The city of Ketchum is exploring a plan to hire a lobbyist who can advocate for the interests of Idaho resort cities at the state Legislature in Boise.

On Monday, City Council members directed City Administrator Jade Riley to continue to research the matter, with the possibility of hiring someone before the Legislature convenes in early January.

The directive came after Riley updated council members on the proposal, which was first introduced by Council President Courtney Hamilton last summer when the city was crafting its budget for the current fiscal year.

At the time, Hamilton said that the Legislature has not supported Ketchum’s interests and that she thinks “small resort towns are getting destroyed one bill at a time every winter when they go into session.”

For years, some resort city officials and their state representatives have criticized the Legislature for fighting top-down federal authority while often imposing state rule over the initiatives of local governments.

In the budget approval process, the City Council discussed whether to allocate some $20,000 to pay for a lobbyist at the Legislature. The council decided to leave open the possibility of paying for the position through a new fund composed mostly of money the city received as COVID-19 pandemic relief from the federal government.

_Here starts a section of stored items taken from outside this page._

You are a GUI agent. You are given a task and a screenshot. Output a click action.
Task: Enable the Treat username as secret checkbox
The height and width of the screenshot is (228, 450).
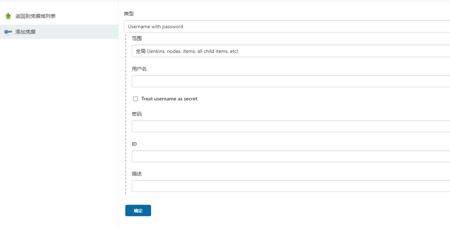pos(136,99)
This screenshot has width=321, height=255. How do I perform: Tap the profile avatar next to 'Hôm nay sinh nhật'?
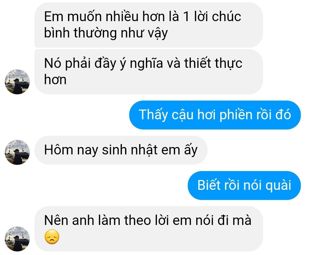(17, 152)
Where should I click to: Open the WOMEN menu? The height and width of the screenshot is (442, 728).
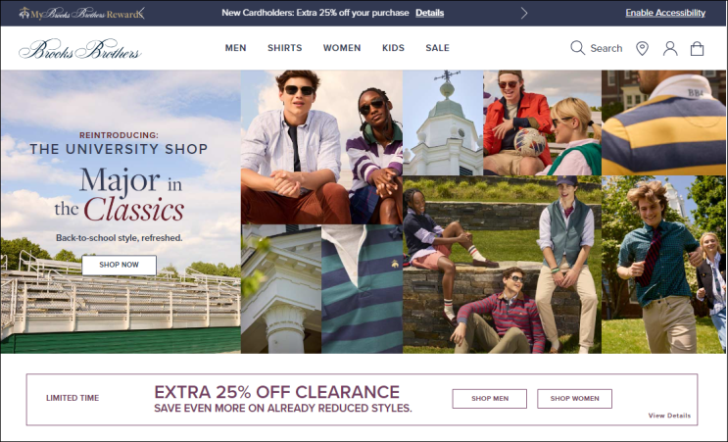pyautogui.click(x=342, y=48)

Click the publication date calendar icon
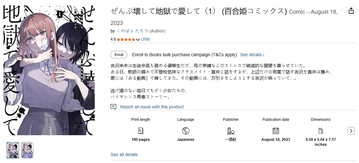pyautogui.click(x=276, y=131)
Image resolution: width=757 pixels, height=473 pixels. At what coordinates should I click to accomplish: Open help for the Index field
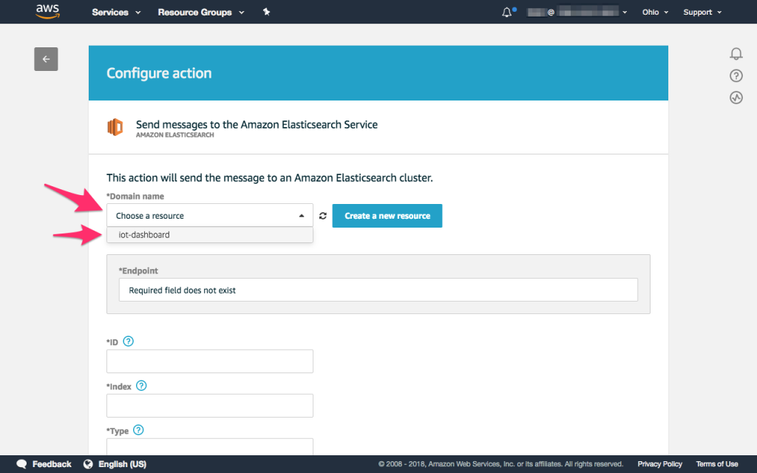pos(141,385)
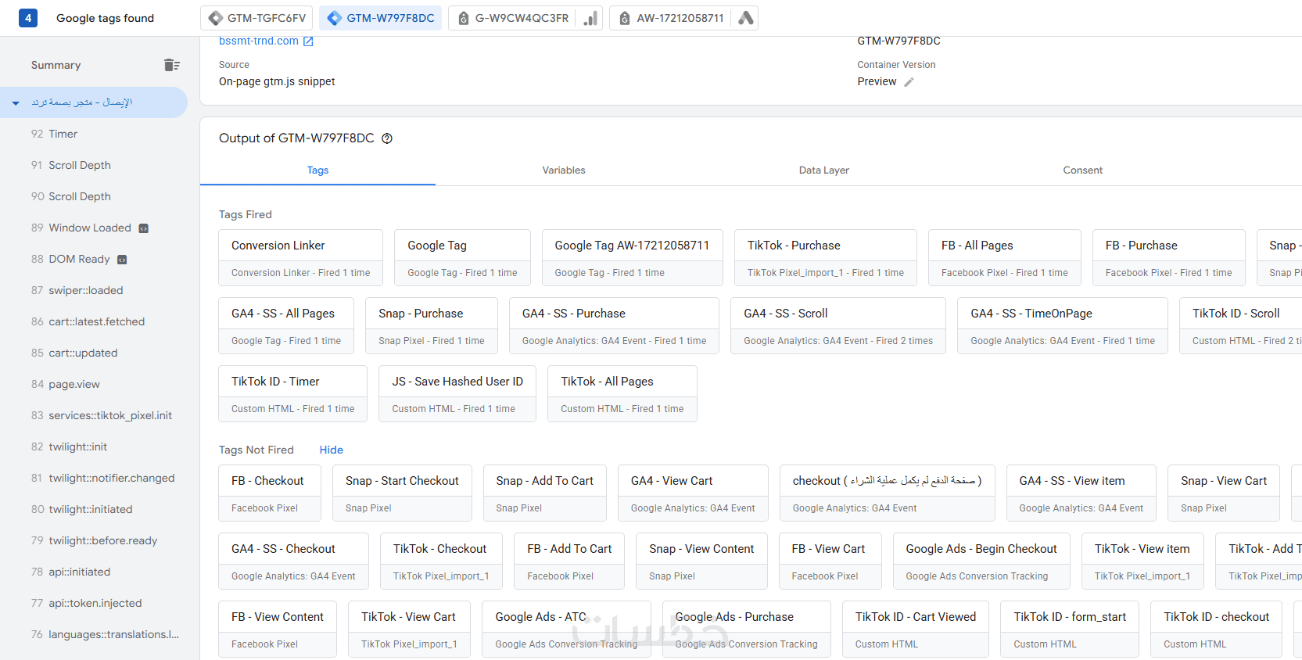This screenshot has height=660, width=1302.
Task: Collapse the Arabic page entry arrow in sidebar
Action: pyautogui.click(x=16, y=103)
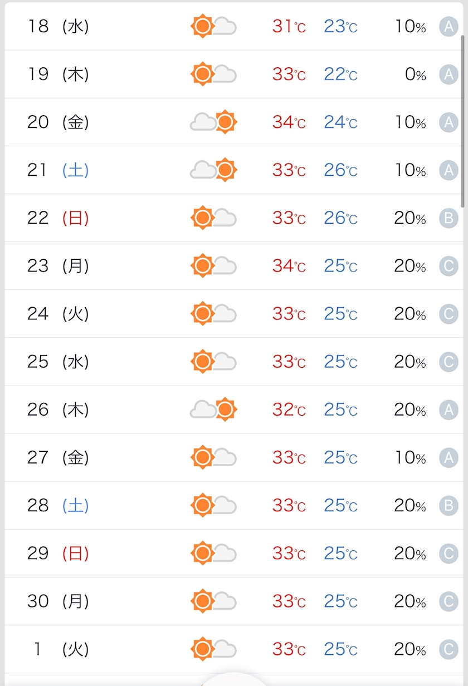The height and width of the screenshot is (686, 468).
Task: Tap the weather icon for Saturday 21
Action: pos(213,170)
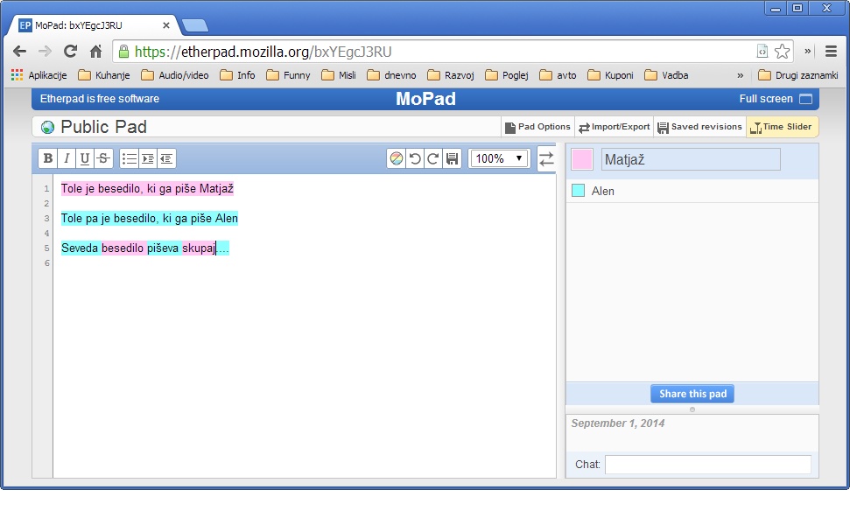850x525 pixels.
Task: Indent the current line
Action: click(x=148, y=158)
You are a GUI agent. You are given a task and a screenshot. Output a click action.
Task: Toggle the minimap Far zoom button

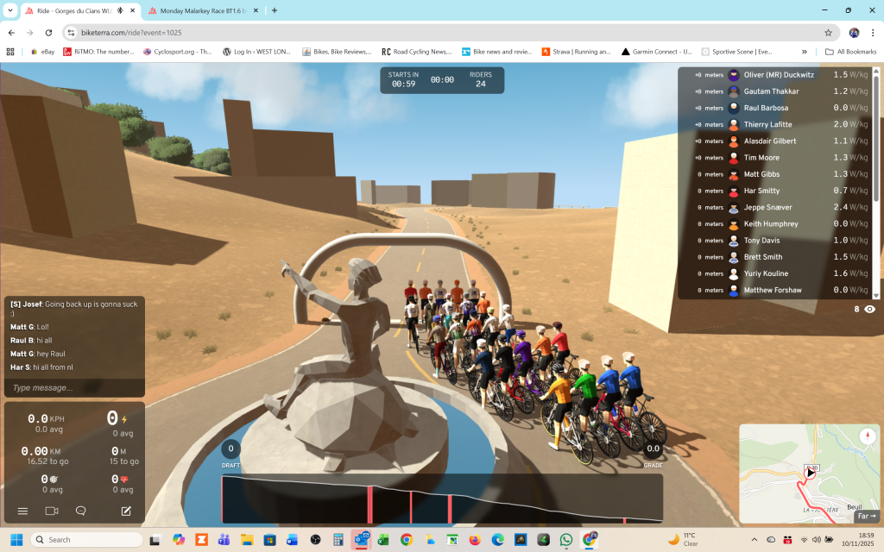(x=866, y=517)

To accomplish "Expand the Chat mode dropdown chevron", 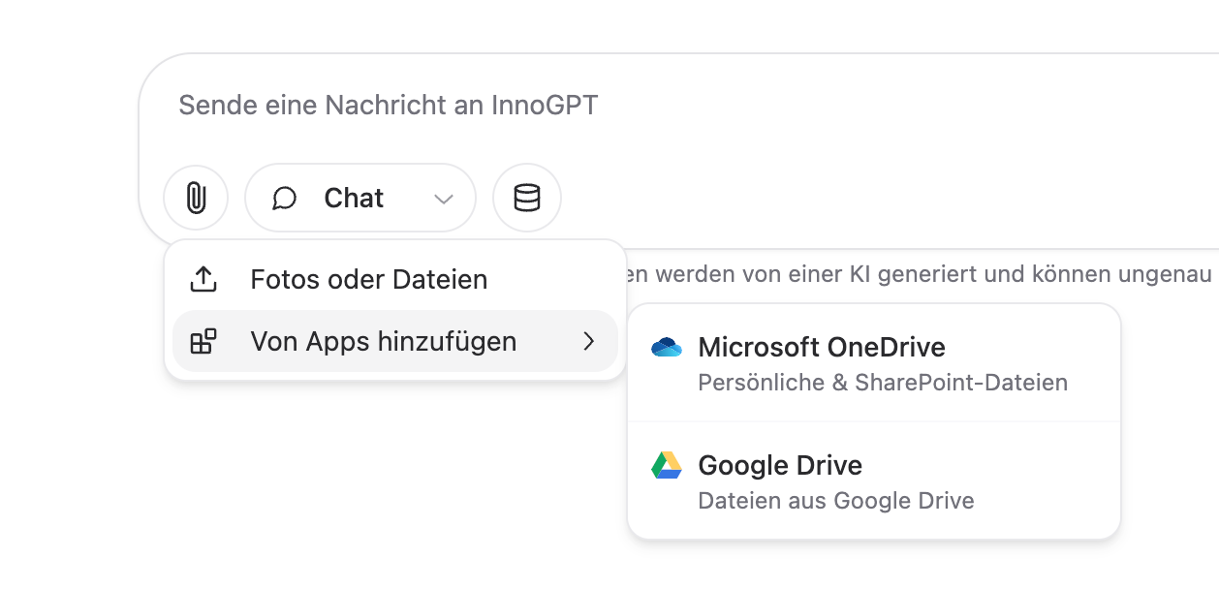I will [444, 199].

Riley told council members Monday that development of the plan has been slowed some by the number of major issues and projects being handled by the city. Some other resort cities have expressed interest in the initiative, but their level of financial contribution remains in question, Riley said.

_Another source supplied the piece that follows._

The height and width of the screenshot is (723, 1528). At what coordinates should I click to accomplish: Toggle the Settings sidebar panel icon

Other cities that could join Ketchum in the initiative are Victor and Driggs in southeastern Idaho, McCall and Donnelly in west-central Idaho, and Sandpoint in northern Idaho, Riley said.

Mayor Neil Bradshaw said the city of Sun Valley is supportive of the idea but has not made a financial commitment.

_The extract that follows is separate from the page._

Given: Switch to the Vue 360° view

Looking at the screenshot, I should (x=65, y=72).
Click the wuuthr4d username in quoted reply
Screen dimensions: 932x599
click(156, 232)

Of potential candidates for the position, one withdrew because of a conflict of interest, Riley said, and one is asking for a $30,000 retaining fee.

In general, council members agreed that they prefer to have a lobbyist representing Ketchum be part of a coalition of resort cities.

Councilman Jim Slanetz said the political impact of a lobbyist would be diminished if Ketchum had to “go it alone.”

Hamilton agreed.

“I don’t want to do this if it’s just Ketchum,” she said.

In the end, council members agreed that the city should further investigate whether other resort cities would join a coalition that could be launched this winter and further developed in future years. If other cities provide some level of financial contribution to signal a commitment, Ketchum leaders could decide to fund a disproportionate amount of the cost in the first year.

“It’s not so much the price—it’s the power of the coalition,” Councilwoman Amanda Breen said.

Some of the other cities have put the proposal on agendas for city leaders to consider this month, Riley said. He said he would deliver an update—and possibly a concrete plan to consider—to the council on Dec. 20 or their first meeting in January.